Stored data
+++++

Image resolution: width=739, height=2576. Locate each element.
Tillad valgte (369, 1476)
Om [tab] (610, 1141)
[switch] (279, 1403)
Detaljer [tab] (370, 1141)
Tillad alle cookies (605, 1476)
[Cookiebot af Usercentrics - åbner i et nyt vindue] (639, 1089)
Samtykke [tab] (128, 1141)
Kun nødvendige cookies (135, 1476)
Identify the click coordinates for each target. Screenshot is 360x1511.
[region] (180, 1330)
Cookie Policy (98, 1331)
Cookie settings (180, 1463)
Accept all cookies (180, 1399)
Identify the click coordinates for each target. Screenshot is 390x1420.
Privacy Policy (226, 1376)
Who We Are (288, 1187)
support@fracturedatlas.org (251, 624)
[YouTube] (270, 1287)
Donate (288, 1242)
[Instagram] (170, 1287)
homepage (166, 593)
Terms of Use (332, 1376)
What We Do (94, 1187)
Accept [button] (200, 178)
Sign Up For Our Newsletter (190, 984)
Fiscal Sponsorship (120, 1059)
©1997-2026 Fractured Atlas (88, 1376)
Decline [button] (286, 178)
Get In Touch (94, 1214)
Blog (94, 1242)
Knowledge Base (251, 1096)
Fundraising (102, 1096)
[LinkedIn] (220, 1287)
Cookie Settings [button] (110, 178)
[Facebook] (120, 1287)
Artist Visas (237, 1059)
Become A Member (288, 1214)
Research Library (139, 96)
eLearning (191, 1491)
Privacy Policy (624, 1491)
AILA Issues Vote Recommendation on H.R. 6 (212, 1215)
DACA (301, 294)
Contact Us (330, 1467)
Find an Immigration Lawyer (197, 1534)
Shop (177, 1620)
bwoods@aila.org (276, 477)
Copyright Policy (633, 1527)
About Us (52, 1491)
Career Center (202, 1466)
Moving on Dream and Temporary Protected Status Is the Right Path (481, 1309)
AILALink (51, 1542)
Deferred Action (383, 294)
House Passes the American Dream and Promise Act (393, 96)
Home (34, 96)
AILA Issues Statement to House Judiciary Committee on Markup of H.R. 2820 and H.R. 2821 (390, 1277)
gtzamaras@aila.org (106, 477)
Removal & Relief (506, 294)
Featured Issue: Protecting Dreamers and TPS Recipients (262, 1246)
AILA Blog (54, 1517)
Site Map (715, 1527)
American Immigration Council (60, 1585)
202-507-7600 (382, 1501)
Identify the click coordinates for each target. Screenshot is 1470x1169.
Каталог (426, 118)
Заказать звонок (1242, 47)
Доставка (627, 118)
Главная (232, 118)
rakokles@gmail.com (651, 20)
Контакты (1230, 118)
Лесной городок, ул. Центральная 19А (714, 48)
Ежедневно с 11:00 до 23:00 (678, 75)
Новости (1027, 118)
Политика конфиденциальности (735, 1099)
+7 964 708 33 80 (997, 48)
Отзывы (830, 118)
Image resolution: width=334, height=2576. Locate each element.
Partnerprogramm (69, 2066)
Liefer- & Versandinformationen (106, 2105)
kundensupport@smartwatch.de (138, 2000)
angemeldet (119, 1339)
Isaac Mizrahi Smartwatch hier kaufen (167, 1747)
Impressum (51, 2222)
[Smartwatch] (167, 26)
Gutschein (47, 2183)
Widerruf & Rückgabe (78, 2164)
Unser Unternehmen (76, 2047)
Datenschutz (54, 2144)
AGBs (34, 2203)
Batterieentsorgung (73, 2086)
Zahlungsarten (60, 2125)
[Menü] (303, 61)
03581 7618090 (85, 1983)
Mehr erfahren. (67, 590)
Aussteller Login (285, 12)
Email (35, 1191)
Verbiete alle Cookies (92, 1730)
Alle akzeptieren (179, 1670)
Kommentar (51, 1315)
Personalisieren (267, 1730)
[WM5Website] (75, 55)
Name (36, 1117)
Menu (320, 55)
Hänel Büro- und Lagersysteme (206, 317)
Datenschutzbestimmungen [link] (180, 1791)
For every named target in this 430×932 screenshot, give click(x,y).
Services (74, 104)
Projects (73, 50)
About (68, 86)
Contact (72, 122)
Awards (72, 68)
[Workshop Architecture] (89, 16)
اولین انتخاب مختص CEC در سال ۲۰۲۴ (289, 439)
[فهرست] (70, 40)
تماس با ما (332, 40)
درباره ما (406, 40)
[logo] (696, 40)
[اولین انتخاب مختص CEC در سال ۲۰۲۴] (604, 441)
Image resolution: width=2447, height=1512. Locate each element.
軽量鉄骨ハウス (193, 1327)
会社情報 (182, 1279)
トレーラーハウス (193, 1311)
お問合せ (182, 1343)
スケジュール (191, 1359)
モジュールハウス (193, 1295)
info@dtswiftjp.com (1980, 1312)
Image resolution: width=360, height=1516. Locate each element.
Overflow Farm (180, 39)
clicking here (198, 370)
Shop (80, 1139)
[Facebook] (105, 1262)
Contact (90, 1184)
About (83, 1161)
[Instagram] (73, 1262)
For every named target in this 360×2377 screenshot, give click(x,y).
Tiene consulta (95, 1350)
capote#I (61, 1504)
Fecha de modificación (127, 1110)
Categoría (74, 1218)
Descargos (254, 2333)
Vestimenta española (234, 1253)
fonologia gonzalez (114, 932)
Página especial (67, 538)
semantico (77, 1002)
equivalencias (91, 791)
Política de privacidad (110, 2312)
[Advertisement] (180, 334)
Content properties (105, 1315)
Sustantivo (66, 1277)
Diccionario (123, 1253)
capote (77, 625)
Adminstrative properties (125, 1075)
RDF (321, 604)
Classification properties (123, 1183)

+++++

TASK INSTRUCTIONS: Retype each entry exactly, missing none.

EXERCISE SOLUTION:
Image resolution: width=739, height=2576. Locate each element.
Tillad valgte (369, 1476)
Om [tab] (610, 1141)
[switch] (279, 1403)
Detaljer [tab] (370, 1141)
Tillad alle cookies (605, 1476)
[Cookiebot af Usercentrics - åbner i et nyt vindue] (639, 1089)
Samtykke [tab] (128, 1141)
Kun nødvendige cookies (135, 1476)
Identify the click coordinates for each target. Screenshot is 360x1511.
[region] (180, 1330)
Cookie Policy (98, 1331)
Cookie settings (180, 1463)
Accept all cookies (180, 1399)
Identify the click coordinates for each target. Screenshot is 390x1420.
Privacy Policy (226, 1376)
Who We Are (288, 1187)
support@fracturedatlas.org (251, 624)
[YouTube] (270, 1287)
Donate (288, 1242)
[Instagram] (170, 1287)
homepage (166, 593)
Terms of Use (332, 1376)
What We Do (94, 1187)
Accept [button] (200, 178)
Sign Up For Our Newsletter (190, 984)
Fiscal Sponsorship (120, 1059)
©1997-2026 Fractured Atlas (88, 1376)
Decline [button] (286, 178)
Get In Touch (94, 1214)
Blog (94, 1242)
Knowledge Base (251, 1096)
Fundraising (102, 1096)
[LinkedIn] (220, 1287)
Cookie Settings [button] (110, 178)
[Facebook] (120, 1287)
Artist Visas (237, 1059)
Become A Member (288, 1214)
Research Library (139, 96)
eLearning (191, 1491)
Privacy Policy (624, 1491)
AILA Issues Vote Recommendation on H.R. 6 (212, 1215)
DACA (301, 294)
Contact Us (330, 1467)
Find an Immigration Lawyer (197, 1534)
Shop (177, 1620)
bwoods@aila.org (276, 477)
Copyright Policy (633, 1527)
About Us (52, 1491)
Career Center (202, 1466)
Moving on Dream and Temporary Protected Status Is the Right Path (481, 1309)
AILALink (51, 1542)
Deferred Action (383, 294)
House Passes the American Dream and Promise Act (393, 96)
Home (34, 96)
AILA Issues Statement to House Judiciary Committee on Markup of H.R. 2820 and H.R. 2821 (390, 1277)
gtzamaras@aila.org (106, 477)
Removal & Relief (506, 294)
Featured Issue: Protecting Dreamers and TPS Recipients (262, 1246)
AILA Blog (54, 1517)
Site Map (715, 1527)
American Immigration Council (60, 1585)
202-507-7600 (382, 1501)
Identify the click coordinates for each target. Screenshot is 1470x1169.
Каталог (426, 118)
Заказать звонок (1242, 47)
Доставка (627, 118)
Главная (232, 118)
rakokles@gmail.com (651, 20)
Контакты (1230, 118)
Лесной городок, ул. Центральная 19А (714, 48)
Ежедневно с 11:00 до 23:00 (678, 75)
Новости (1027, 118)
Политика конфиденциальности (735, 1099)
+7 964 708 33 80 (997, 48)
Отзывы (830, 118)
Image resolution: width=334, height=2576. Locate each element.
Partnerprogramm (69, 2066)
Liefer- & Versandinformationen (106, 2105)
kundensupport@smartwatch.de (138, 2000)
angemeldet (119, 1339)
Isaac Mizrahi Smartwatch hier kaufen (167, 1747)
Impressum (51, 2222)
[Smartwatch] (167, 26)
Gutschein (47, 2183)
Widerruf & Rückgabe (78, 2164)
Unser Unternehmen (76, 2047)
Datenschutz (54, 2144)
AGBs (34, 2203)
Batterieentsorgung (73, 2086)
Zahlungsarten (60, 2125)
[Menü] (303, 61)
03581 7618090 (85, 1983)
Mehr erfahren. (67, 590)
Aussteller Login (285, 12)
Email (35, 1191)
Verbiete alle Cookies (92, 1730)
Alle akzeptieren (179, 1670)
Kommentar (51, 1315)
Personalisieren (267, 1730)
[WM5Website] (75, 55)
Name (36, 1117)
Menu (320, 55)
Hänel Büro- und Lagersysteme (206, 317)
Datenschutzbestimmungen [link] (180, 1791)
For every named target in this 430×932 screenshot, give click(x,y).
Services (74, 104)
Projects (73, 50)
About (68, 86)
Contact (72, 122)
Awards (72, 68)
[Workshop Architecture] (89, 16)
اولین انتخاب مختص CEC در سال ۲۰۲۴ (289, 439)
[فهرست] (70, 40)
تماس با ما (332, 40)
درباره ما (406, 40)
[logo] (696, 40)
[اولین انتخاب مختص CEC در سال ۲۰۲۴] (604, 441)
Image resolution: width=2447, height=1512. Locate each element.
軽量鉄骨ハウス (193, 1327)
会社情報 (182, 1279)
トレーラーハウス (193, 1311)
お問合せ (182, 1343)
スケジュール (191, 1359)
モジュールハウス (193, 1295)
info@dtswiftjp.com (1980, 1312)
Image resolution: width=360, height=1516. Locate each element.
Overflow Farm (180, 39)
clicking here (198, 370)
Shop (80, 1139)
[Facebook] (105, 1262)
Contact (90, 1184)
About (83, 1161)
[Instagram] (73, 1262)
For every named target in this 360×2377 screenshot, give click(x,y).
Tiene consulta (95, 1350)
capote#I (61, 1504)
Fecha de modificación (127, 1110)
Categoría (74, 1218)
Descargos (254, 2333)
Vestimenta española (234, 1253)
fonologia gonzalez (114, 932)
Página especial (67, 538)
semantico (77, 1002)
equivalencias (91, 791)
Política de privacidad (110, 2312)
[Advertisement] (180, 334)
Content properties (105, 1315)
Sustantivo (66, 1277)
Diccionario (123, 1253)
capote (77, 625)
Adminstrative properties (125, 1075)
RDF (321, 604)
Classification properties (123, 1183)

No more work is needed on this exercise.